■ Quoted passage:
■ ■ ■ ■

Skip to content

McKinney Son Killed by Denton Police, Father Still Demanding Justice Two Months Later

One of the last times Kevin Tarver, Sr., recalls speaking with his son, they were standing together in front of what was left of his son’s red four-door Kia Spectra sedan.
97225875_10220191399088510_6131107987323879424_n (1)

One of the last times Kevin Tarver, Sr., recalls speaking with his son, they were standing together in front of what was left of his son’s red four-door Kia Spectra sedan. The mangled mess in front of them looked more like a crushed aluminum can than the pride and joy of his son who bought the car with the money he made working two jobs while attending school. The front tires were deflated and the hood was mashed in like an accordion. Splotches of mud encased parts of the vehicle and the back window was busted out. The airbags were deployed and bloodied, and the top of the car was dented over the shattered front windshield.

"Look at that car," Tarver told his son. “What are the odds you survived that?” 

Tarver's son leaned in through one of the twisted doors to see what personal effects he could salvage from inside the car. He seemed tired. His head was still swollen along a line of fresh stitches. The dark shades he was wearing concealed some of the scratches and bruising on his face. A slight grimace revealed a chipped tooth. 

It was a January afternoon, a couple of days before the start of the spring semester and just six days after Darius "DJ" Tarver was involved in a rollover accident in Denton. It took first responders two hours to cut him out of his crumpled car as he lay unresponsive at the scene. He didn’t remember much about what happened.

■ ■ ■ ■

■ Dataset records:
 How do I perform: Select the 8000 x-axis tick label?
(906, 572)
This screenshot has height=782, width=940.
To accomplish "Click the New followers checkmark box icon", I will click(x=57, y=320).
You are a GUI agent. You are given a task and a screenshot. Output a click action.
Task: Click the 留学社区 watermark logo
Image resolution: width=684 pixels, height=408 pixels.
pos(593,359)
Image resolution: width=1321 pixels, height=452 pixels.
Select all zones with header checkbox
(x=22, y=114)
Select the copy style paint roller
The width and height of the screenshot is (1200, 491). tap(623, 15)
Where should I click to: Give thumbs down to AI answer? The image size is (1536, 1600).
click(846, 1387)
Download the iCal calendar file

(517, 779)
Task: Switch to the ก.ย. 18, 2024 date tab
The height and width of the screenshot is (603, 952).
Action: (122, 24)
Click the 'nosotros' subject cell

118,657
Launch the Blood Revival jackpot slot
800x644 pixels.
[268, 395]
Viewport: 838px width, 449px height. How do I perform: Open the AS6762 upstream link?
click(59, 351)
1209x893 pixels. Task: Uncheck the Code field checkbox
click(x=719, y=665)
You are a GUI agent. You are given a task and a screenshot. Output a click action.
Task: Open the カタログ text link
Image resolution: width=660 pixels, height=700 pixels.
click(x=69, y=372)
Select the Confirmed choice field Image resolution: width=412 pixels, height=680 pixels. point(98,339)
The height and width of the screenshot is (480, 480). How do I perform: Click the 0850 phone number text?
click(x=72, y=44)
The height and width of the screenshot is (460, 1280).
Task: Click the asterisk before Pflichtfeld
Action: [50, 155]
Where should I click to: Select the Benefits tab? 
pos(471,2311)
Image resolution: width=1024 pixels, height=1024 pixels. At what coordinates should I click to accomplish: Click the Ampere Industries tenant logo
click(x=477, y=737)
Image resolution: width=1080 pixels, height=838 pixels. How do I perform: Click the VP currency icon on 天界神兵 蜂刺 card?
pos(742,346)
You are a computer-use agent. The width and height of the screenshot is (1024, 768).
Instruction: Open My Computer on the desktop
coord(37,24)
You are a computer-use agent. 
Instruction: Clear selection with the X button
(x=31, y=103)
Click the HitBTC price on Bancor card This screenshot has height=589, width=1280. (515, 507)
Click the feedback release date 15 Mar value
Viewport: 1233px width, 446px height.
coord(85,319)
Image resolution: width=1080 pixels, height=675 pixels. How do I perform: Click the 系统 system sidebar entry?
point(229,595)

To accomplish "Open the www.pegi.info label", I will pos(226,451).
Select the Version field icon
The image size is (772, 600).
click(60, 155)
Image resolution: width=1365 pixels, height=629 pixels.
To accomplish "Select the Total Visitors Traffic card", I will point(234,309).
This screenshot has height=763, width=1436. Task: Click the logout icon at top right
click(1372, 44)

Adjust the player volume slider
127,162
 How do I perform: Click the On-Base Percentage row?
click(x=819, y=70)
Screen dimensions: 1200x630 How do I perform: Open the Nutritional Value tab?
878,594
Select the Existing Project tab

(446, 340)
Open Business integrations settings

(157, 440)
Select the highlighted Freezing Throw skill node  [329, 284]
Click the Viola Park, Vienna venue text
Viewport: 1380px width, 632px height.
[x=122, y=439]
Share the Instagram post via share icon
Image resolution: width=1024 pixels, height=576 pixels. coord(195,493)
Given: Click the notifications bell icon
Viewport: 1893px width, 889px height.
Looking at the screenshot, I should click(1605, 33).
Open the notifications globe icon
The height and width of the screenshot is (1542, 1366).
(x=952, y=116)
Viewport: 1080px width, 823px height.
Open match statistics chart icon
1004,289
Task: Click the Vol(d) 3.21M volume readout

■ ■ ■ ■

■ List of tasks:
A - According to the news story about Darius "DJ" Tarver, how long did it take first responders to cut him out of his car?
B - Copy the part of the news story that opens with the words containing "Tarver's son leaned" and closes with "a chipped tooth.".

■ Answers to the exercises:
A - Two hours.

B -
Tarver's son leaned in through one of the twisted doors to see what personal effects he could salvage from inside the car. He seemed tired. His head was still swollen along a line of fresh stitches. The dark shades he was wearing concealed some of the scratches and bruising on his face. A slight grimace revealed a chipped tooth.